Packed-bed thermal storage for concentrated solar power – Pilot-scale demonstration and industrial-scale design

A thermal energy storage system, consisting of a packed bed of rocks as storing material and air as high-temperature heat transfer fluid, is analyzed for concentrated solar power (CSP) applications. A 6.5 MWhth pilot-scale thermal storage unit immersed in the ground and of truncated conical shape is fabricated and experimentally demonstrated to generate thermoclines. A dynamic numerical heat transfer model is formulated for separate fluid and solid phases and variable thermo-physical properties in the range of 20–650 °C, and validated with experimental results.
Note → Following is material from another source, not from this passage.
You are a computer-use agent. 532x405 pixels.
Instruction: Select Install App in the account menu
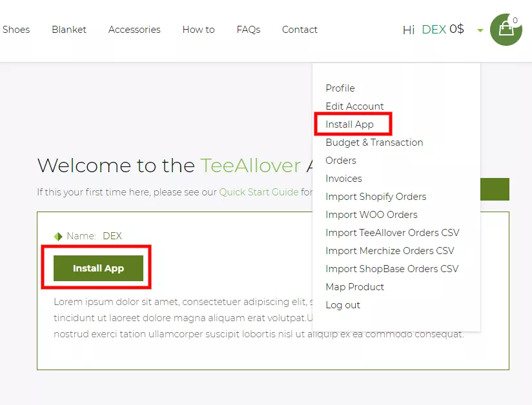pos(349,124)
The validated model is further applied to design and simulate an array of two industrial-scale thermal storage units, each of 7.2 GWhth capacity, for a 26 MWel round-the-clock concentrated solar power plant during multiple 8 h-charging/16 h-discharging cycles, yielding 95% overall thermal efficiency.

► A 6.5 MWhth packed bed of rocks experimentally demonstrated for sensible heat storage. ► High-temperature air, heated by concentrated solar energy, is the heat transfer fluid. ► A dynamic numerical model is developed and validated with experiments. ► The model considers variable fluid and solid thermo-physical properties. ► Scale-up simulations for a 26 MWel power plant yields 95% overall thermal efficiency.